This has become a tradition for us. It’s my favorite part of the day. I know that even when we are done with our programs and return home, that we will remain good friends for life. Going through this program together, surviving the oddities, does something to you. We are like family. Narconon becomes your family. You make some of the best friends you will ever make in your entire life in this program. I really believe it’s because you survive it together. Even students who you are not close to in the program, will always understand and therefore, will be there for you later in life.
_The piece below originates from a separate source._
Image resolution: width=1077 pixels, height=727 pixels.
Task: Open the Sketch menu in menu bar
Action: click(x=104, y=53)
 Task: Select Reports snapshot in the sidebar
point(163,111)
There really is no way to convey through words, the relationships you begin to develop with your peers here.
After we devour almost an entire package of Oreos, Keisha suggest we smoke a cigarette.
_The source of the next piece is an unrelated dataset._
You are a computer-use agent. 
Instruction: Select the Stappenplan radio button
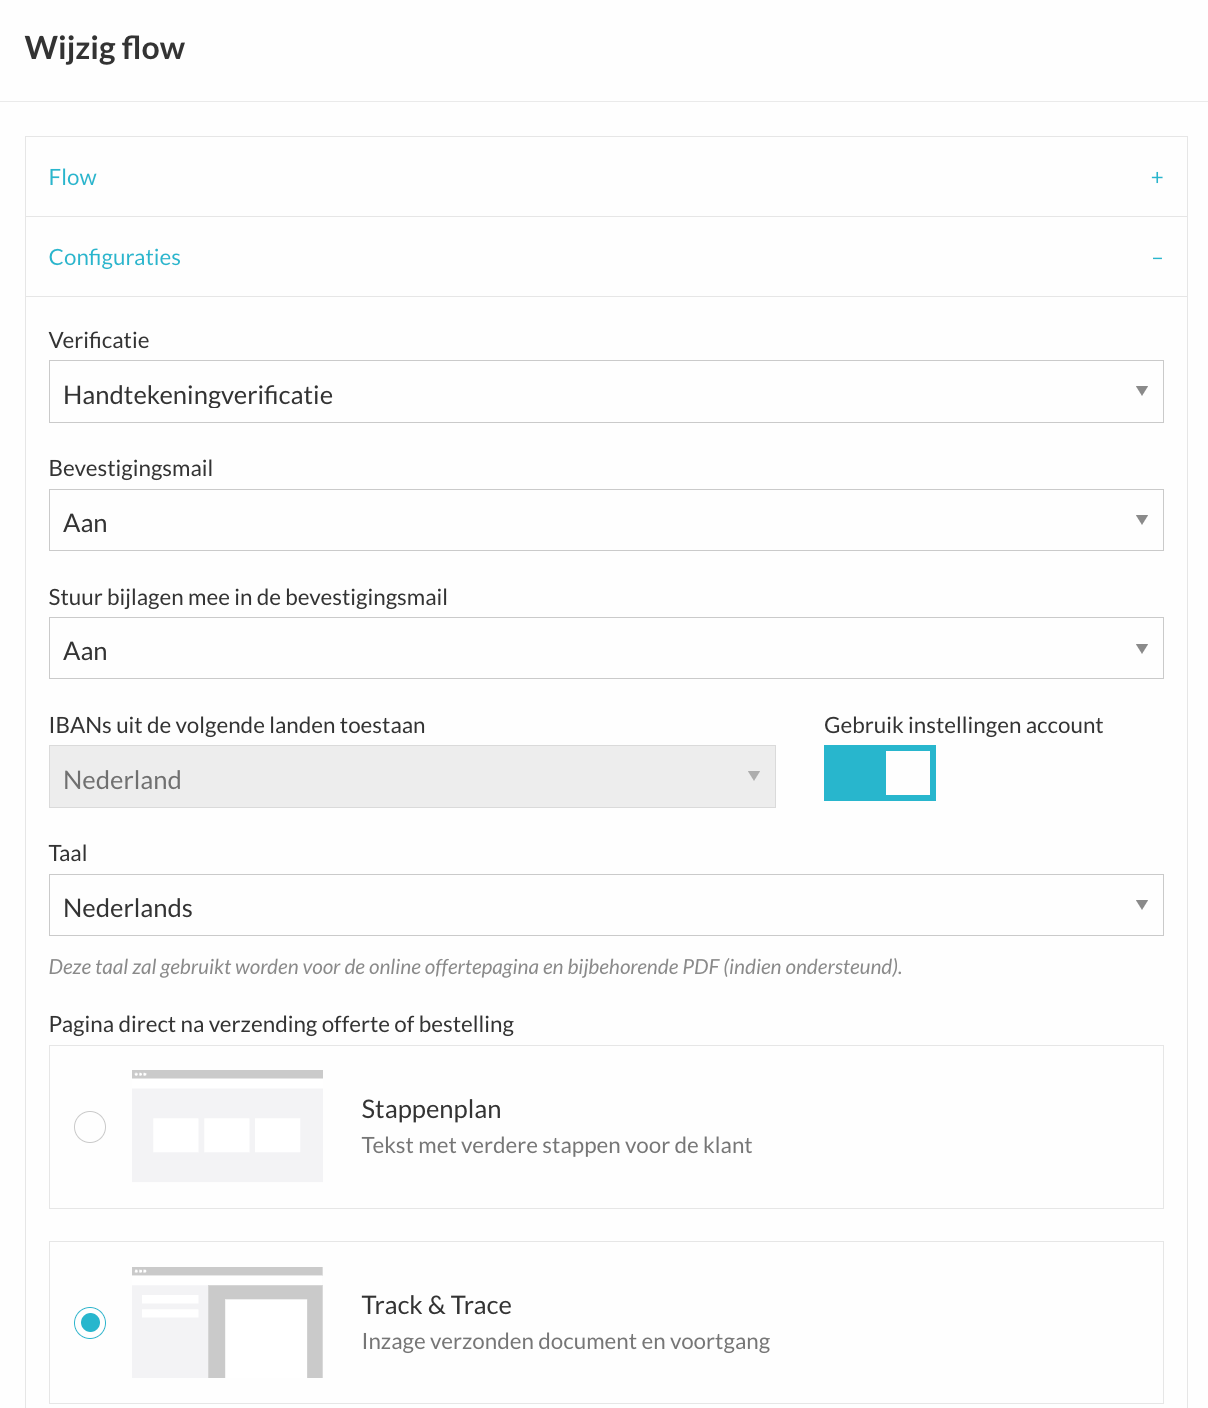[90, 1127]
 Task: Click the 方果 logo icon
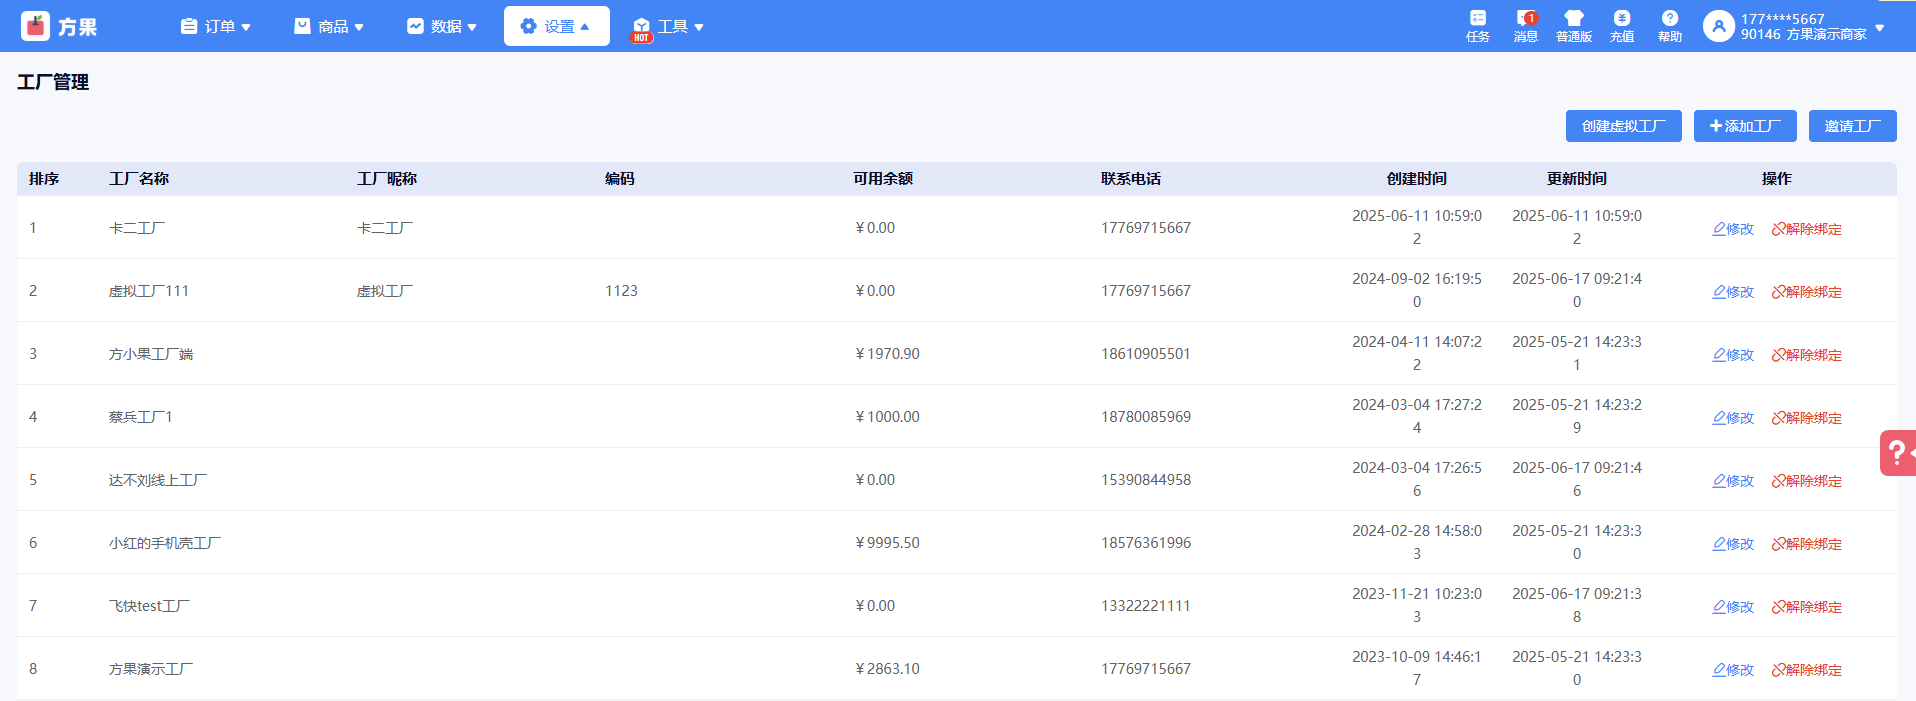pos(36,26)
“I am so lazy, but I need one,” I reply.
“Lets just open the window and smoke in our room,” she suggests.
“Ha! I knew there was a reason I loved you, and people say I am the bad influence! Lets do this,” I agree.
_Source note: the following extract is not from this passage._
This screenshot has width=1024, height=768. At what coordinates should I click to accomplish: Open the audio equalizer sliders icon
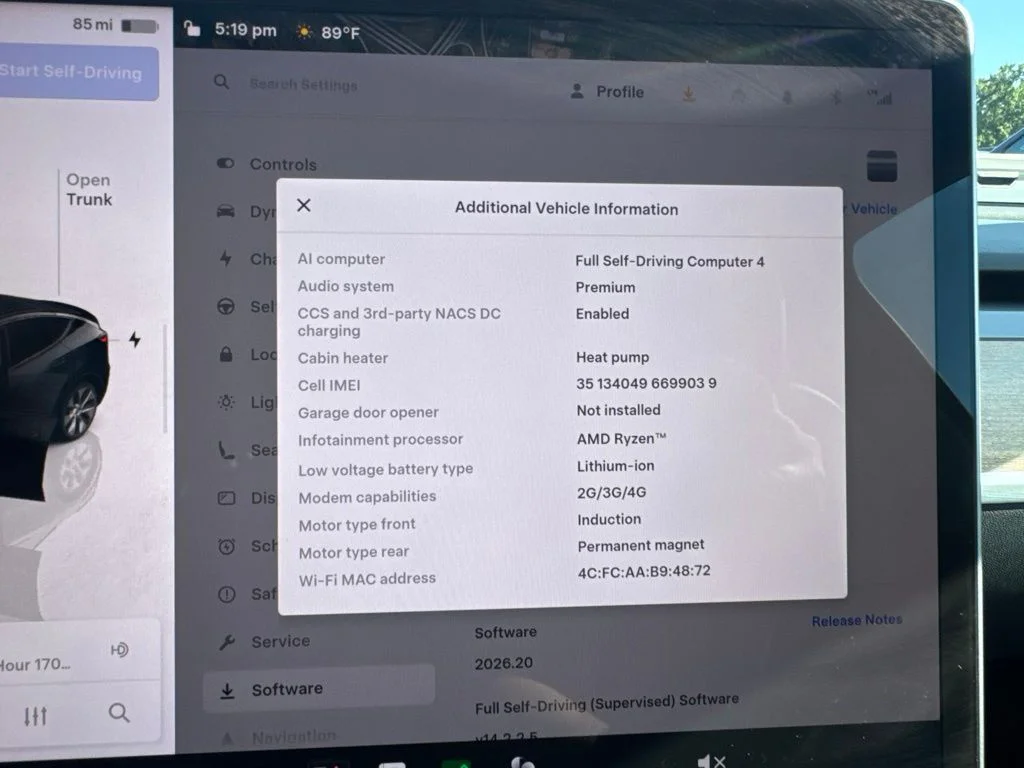pos(35,716)
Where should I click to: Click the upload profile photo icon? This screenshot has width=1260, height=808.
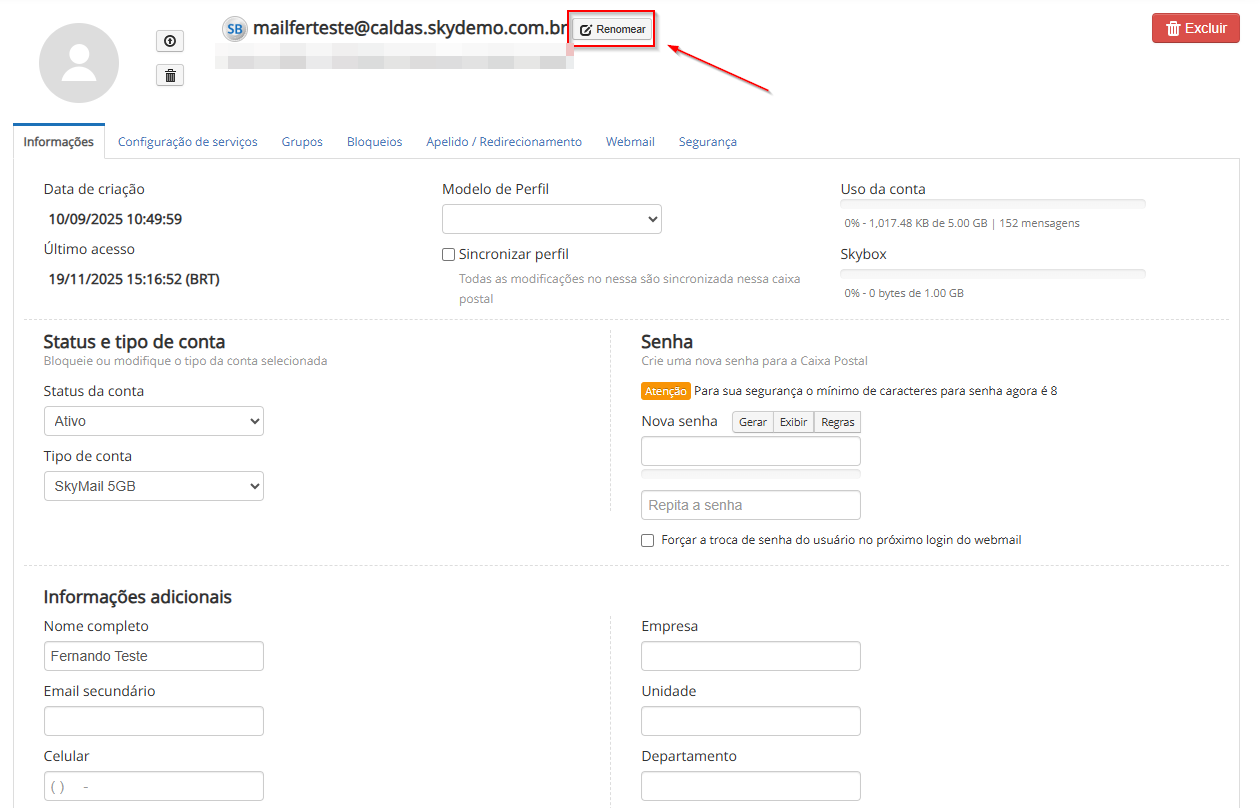[x=170, y=41]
Keisha pushes the window open and we both light our smokes. We try our best to blow the smoke outside the window, but some wafts back in. I have a bottle of Febreeze to help mask the smell. We have a cabinet type nightstand between our beds. I open it and put the cup of water we are using for an ashtray, down below before closing the door. Our conversation becomes less and less, as we watch the movie. Keisha and I recite our favorite lines along with the movie, but eventually drift off to sleep….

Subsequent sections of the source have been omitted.